In the results screen, OpenRefine has automatically brought together the terms that seem most related into clusters. Here you can quickly review the groupings and select the term that should be used according to your data standards or conventions. As you make your selections click the Merge checkbox next to them, and when you've made all your selections click 'Merge Selected & Re-cluster' at the bottom of the screen to search for any additional matches.

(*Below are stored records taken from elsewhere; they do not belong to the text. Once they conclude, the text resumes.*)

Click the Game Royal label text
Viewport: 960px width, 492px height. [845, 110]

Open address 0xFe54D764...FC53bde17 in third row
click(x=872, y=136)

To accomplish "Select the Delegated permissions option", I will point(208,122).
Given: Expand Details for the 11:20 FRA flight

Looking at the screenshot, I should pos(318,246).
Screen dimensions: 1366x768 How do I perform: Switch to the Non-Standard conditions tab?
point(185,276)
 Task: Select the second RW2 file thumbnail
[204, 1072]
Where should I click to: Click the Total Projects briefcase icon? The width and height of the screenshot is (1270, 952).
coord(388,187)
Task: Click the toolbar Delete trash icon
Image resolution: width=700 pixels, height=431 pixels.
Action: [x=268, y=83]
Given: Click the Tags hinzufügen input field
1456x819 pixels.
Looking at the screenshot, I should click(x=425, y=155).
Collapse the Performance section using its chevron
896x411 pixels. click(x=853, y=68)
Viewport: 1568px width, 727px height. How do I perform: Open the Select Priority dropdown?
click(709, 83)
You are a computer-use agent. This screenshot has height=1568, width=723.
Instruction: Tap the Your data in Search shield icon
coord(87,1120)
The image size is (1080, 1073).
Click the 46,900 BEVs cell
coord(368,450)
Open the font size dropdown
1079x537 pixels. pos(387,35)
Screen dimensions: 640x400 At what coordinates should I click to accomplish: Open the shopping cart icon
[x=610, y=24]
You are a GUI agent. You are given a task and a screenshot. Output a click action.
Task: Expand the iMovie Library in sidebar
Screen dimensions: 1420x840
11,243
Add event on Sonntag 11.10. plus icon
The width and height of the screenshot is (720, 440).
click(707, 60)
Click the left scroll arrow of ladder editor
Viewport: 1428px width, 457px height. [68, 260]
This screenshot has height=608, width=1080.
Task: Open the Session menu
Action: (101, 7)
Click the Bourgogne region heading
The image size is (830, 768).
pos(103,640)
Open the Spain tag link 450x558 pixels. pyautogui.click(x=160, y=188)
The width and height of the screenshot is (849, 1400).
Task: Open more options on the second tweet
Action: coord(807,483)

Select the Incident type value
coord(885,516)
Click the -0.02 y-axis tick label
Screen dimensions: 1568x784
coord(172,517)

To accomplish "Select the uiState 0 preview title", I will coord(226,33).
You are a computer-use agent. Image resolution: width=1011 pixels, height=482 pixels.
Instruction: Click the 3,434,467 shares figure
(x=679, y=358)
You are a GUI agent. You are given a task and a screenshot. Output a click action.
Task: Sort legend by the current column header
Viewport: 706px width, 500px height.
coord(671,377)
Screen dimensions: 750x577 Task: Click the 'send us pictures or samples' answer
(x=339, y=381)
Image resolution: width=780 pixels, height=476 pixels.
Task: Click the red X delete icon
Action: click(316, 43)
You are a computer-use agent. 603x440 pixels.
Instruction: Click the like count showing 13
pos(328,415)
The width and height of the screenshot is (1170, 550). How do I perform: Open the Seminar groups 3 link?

  • It can be helpful to experiment with the Method and Keying function (algorithm) options at the top of the Cluster & Edit screen. Different algorithms for generating the matches can work better or worse, depending on the data type.
  • What populates in New Cell Value on the right will always be the value that appeared the most times. This is only a suggestion, and is not necessarily the correct format for the data. You can replace this with one of the other related values by clicking that value, and you can also manually enter your own New Cell Value.